Professor Rasheed has always strived to improve the care provided to patients and to develop innovative new surgical techniques.

Frequently Asked Questions

1. What can be diagnosed / treated?
The following can be diagnosed and/or treated during emergency laparoscopy:

Acute Salpingitis.
Omental Necrosis.
Ectopic Pregnancy.
Acute Diverticulitis.
Mesenteric Adenitis.
Intestinal Adhesions.
Intestinal Infarction.
Complicated Ovarian Cysts.
Pelvic Inflammatory Diseases.
Bedside Laparoscopy in the ICU.
Complicated Meckel’s diverticulum.
Laparoscopy for Acute Appendicitis.
Laparoscopy for Intestinal Ischemia.
Laparoscopic Management of Diverticulitis.
Laparoscopic Management of Perforated Ulcer.
Diagnostic Laparoscopy for Acute Abdominal Pain.
Laparoscopic Management of Intestinal Obstruction.
Laparoscopy for Abdominal Trauma (Blunt and Penetrating).
Laparoscopic Re-operations for Postoperative Complications.
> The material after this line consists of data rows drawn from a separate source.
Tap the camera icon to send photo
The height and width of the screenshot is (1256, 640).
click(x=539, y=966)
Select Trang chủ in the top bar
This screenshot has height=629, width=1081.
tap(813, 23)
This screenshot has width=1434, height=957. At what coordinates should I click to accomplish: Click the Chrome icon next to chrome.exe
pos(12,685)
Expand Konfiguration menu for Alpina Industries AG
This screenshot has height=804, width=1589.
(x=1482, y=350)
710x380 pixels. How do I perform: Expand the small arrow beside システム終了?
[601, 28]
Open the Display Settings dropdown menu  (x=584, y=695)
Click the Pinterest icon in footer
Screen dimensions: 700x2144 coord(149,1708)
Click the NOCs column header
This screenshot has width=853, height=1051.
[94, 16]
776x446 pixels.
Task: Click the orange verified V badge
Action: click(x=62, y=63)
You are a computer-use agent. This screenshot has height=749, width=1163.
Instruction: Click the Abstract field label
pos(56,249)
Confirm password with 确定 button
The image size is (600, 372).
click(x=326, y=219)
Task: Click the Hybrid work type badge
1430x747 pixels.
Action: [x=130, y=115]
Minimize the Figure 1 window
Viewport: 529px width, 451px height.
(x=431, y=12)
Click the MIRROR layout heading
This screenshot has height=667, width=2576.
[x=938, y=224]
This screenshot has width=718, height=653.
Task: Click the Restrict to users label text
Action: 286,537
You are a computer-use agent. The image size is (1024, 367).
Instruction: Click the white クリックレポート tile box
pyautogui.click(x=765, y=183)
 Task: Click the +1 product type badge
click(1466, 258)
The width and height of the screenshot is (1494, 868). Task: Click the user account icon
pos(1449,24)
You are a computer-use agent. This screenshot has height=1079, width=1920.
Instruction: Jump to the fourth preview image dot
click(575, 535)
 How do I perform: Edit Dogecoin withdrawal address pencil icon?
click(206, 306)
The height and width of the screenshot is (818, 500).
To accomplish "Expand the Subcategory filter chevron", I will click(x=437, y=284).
2. How is emergency laparoscopy done?
The emergency laparoscopy is done in the same way as elective laparoscopy by a specialist laparoscopic surgeon skilled at advanced therapeutic laparoscopy (able to treat the diagnosed pathology by keyhole).
3. What are the benefits?

  • Emergency laparoscopy improves the diagnostic accuracy.
  • Emergency laparoscopy reveals a clinical misdiagnosis in 41% of female of reproductive age group.
  • Emergency laparoscopy enables a better evaluation of the peritoneal cavity than that obtained by the standard laparotomy.
  • The procedure allows rapid and thorough inspection of the para-colic gutters and the pelvic cavity that is not possible with the open approach.
  • Diagnostic and therapeutic surgery is possible at the same time.
  • Less post-operative complications like wound infection, adhesion and hernias.
  • Less post-operative pain.
  • Short hospital stay.
  • Faster recovery.
4. What id the recovery period?
The recovery period after emergency laparoscopy depends on the diagnosis and the treatment received. Patients may start drinking liquids 4 hours after anaesthesia. Patients are encouraged to mobilise 4 hours after surgery. They are usually allowed home the next day and the majority go back to routine activity in 5 days and back to work in 10 days.
5. Emergency laparoscopy in trauma
Emergency laparoscopy plays an important role in haemodynamically stable trauma patients with suspected peritoneal breach following a penetrating anterior abdominal wall trauma. Proving that penetration has not occurred negates the need for laparotomy. The current diagnostic modalities, including USS and CT scanning are unable to do this. Laparoscopy has been shown to be highly effective at determining peritoneal penetration, resulting in decreased laparotomy rates, length of stay and cost.